Cognitive Processing Therapy (CPT)
Cognitive Processing Therapy — CPT is an evidence-based therapy for PTSD, endorsed by the National Center for PTSD, Veteran Affairs, and the American Psychological Association. Research has demonstrated CPT is effective for reducing symptoms of PTSD for a variety of people with a wide range of traumas. In CPT, clients learn more about PTSD, process their trauma(s), and learn how to change unhelpful thoughts about themselves, others, and the world. Some topics of focus include safety, trust, power & control, esteem, and intimacy as these are areas of a person’s life commonly affected by trauma. Clients often find that as a result of treatment, they think about the trauma less over time and are less distressed when they do think about it.
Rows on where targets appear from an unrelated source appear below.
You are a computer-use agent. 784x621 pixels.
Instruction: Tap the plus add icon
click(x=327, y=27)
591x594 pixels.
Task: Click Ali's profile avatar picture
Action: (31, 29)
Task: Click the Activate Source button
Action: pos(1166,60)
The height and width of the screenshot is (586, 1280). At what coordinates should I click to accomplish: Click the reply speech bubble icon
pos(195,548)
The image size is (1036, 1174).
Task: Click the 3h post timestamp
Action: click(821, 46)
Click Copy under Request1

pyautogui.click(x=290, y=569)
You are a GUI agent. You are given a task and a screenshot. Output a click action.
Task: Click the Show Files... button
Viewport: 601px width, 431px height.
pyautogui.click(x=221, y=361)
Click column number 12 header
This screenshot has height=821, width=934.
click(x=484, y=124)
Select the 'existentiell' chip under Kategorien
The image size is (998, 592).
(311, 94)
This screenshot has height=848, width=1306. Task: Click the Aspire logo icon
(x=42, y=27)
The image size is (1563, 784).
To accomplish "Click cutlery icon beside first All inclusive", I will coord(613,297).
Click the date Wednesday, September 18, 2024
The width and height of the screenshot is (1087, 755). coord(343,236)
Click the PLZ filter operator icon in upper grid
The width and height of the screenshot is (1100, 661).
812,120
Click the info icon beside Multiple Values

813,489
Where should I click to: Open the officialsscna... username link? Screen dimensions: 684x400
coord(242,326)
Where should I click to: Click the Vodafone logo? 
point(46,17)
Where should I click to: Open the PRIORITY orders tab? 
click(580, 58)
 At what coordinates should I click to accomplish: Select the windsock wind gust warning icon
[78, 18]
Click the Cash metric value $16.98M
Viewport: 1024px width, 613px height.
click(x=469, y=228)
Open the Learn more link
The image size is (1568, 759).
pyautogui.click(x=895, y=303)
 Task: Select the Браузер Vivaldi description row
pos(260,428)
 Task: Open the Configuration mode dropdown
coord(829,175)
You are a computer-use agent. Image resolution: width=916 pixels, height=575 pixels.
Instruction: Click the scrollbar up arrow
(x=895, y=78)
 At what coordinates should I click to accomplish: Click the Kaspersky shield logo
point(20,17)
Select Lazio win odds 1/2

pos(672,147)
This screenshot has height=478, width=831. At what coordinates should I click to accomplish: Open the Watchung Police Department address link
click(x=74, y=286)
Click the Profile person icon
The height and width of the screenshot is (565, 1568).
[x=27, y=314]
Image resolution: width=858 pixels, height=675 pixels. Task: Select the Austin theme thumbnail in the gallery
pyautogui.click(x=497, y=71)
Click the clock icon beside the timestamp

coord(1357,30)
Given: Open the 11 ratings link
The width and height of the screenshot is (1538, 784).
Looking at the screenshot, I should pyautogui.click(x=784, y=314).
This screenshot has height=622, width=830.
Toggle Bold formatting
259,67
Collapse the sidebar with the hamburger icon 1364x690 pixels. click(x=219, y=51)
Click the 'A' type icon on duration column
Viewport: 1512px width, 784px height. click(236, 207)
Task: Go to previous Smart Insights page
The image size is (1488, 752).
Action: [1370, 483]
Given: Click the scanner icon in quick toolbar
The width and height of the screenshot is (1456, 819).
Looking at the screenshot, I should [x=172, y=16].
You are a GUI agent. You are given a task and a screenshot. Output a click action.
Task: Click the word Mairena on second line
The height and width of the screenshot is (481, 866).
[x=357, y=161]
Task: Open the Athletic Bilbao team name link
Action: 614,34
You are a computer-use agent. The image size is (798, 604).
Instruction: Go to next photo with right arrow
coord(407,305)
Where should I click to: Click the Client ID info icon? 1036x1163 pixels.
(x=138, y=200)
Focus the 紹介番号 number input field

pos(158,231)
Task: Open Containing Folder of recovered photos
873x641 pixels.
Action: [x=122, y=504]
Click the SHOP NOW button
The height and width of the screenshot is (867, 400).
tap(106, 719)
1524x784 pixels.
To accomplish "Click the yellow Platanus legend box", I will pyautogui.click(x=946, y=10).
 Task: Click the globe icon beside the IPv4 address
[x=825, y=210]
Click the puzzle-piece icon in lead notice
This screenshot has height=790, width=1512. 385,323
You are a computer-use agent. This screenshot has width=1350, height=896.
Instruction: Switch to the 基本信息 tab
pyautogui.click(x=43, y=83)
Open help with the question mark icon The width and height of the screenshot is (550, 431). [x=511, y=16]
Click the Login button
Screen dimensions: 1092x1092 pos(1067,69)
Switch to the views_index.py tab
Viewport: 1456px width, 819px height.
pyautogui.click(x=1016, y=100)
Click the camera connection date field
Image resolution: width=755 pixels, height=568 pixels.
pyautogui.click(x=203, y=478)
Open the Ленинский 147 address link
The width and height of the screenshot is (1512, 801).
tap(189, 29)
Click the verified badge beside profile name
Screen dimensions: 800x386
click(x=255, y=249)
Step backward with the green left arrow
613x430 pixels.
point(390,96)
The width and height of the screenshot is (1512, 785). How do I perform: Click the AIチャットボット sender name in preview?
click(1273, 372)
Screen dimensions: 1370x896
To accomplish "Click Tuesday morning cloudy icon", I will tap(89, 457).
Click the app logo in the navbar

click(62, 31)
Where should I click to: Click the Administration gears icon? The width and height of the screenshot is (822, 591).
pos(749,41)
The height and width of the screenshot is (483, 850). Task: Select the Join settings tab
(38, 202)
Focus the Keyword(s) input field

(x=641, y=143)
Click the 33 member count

Prolonged Exposure (PE)—PE is an evidence-based therapy for PTSD, endorsed by the National Center for PTSD, Veteran Affairs, and the American Psychological Association. Research has demonstrated PE is effective for reducing symptoms of PTSD for a variety of people with a wide range of traumas. In PE, clients slowly begin to do the things they have stopped doing because of trauma but want or need be able to do. Clients also talk about the trauma. This may seem like the last thing a person would want to do, but many clients find that as a result of treatment they experience a reduction in nightmares and feeling on edge, think about the trauma less, and are less distressed when they do think about it.
Cognitive-Behavioral Therapy for Insomnia
Cognitive-Behavioral Therapy for Insomnia (CBT-I)—CBT-I is an evidence-based therapy for improving sleep. Research has demonstrated that CBT-I is effective for addressing many of the factors that interfere with sleep. It can help with difficulty falling or staying asleep, improving a person’s sleep schedule, and improving the quality of someone’s sleep. It is not a treatment for sleep apnea or nightmares. Clients track their sleep and learn a variety of techniques in this treatment.